-- LISTED RECORDS follows --
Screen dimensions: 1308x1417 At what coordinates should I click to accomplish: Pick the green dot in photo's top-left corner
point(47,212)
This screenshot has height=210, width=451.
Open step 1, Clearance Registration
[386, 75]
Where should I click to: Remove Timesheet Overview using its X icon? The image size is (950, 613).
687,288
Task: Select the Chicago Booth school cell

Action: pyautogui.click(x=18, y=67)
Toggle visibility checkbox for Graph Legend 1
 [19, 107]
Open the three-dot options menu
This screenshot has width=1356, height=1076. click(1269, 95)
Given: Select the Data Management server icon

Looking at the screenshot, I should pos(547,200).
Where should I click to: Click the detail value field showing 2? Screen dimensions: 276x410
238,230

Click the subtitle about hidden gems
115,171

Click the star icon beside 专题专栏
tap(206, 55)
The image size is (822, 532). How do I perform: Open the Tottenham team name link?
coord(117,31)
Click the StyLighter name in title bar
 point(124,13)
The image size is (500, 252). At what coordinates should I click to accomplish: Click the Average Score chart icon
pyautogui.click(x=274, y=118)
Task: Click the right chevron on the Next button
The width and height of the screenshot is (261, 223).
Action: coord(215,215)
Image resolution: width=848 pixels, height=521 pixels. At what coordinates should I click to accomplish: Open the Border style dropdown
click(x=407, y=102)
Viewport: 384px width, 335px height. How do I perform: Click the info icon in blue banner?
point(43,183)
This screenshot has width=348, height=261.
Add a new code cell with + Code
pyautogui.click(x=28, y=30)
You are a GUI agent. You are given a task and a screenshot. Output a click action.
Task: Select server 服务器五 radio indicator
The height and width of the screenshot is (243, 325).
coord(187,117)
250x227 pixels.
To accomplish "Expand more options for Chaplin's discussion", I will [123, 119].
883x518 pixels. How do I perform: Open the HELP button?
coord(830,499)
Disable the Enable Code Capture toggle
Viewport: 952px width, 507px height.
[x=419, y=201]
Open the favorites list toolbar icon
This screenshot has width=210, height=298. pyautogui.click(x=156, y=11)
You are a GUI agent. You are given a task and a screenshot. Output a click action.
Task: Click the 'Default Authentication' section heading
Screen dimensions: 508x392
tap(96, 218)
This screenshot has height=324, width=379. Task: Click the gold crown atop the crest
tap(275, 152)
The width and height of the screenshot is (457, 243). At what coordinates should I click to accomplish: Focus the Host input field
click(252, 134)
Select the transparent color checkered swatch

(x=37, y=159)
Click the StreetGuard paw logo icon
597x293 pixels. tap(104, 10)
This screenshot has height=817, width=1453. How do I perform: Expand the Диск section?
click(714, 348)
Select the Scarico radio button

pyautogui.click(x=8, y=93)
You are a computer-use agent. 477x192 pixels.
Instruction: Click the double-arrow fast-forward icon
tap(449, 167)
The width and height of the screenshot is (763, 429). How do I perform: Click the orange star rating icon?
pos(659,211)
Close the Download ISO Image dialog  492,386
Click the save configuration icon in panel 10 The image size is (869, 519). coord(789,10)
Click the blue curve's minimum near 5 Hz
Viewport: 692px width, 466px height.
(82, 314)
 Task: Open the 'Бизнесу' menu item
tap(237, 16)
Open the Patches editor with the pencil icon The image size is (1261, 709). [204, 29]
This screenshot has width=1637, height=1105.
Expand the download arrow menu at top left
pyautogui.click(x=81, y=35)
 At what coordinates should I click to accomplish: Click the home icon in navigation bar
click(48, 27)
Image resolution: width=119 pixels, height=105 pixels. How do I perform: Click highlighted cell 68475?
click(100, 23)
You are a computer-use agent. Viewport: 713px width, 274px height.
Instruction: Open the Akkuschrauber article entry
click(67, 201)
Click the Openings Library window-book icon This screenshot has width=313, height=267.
-- LISTED RECORDS concluded --
→ PROBLEM TO WORK ON: Repeat exactly the lines starting at the line with "Viewport: 692px width, 466px height." and ending with the final line of the entries. Include nothing else.

→ EXERCISE RESULT:
Viewport: 692px width, 466px height.
(82, 314)
 Task: Open the 'Бизнесу' menu item
tap(237, 16)
Open the Patches editor with the pencil icon The image size is (1261, 709). [204, 29]
This screenshot has width=1637, height=1105.
Expand the download arrow menu at top left
pyautogui.click(x=81, y=35)
 At what coordinates should I click to accomplish: Click the home icon in navigation bar
click(48, 27)
Image resolution: width=119 pixels, height=105 pixels. How do I perform: Click highlighted cell 68475?
click(100, 23)
You are a computer-use agent. Viewport: 713px width, 274px height.
Instruction: Open the Akkuschrauber article entry
click(67, 201)
Click the Openings Library window-book icon This screenshot has width=313, height=267.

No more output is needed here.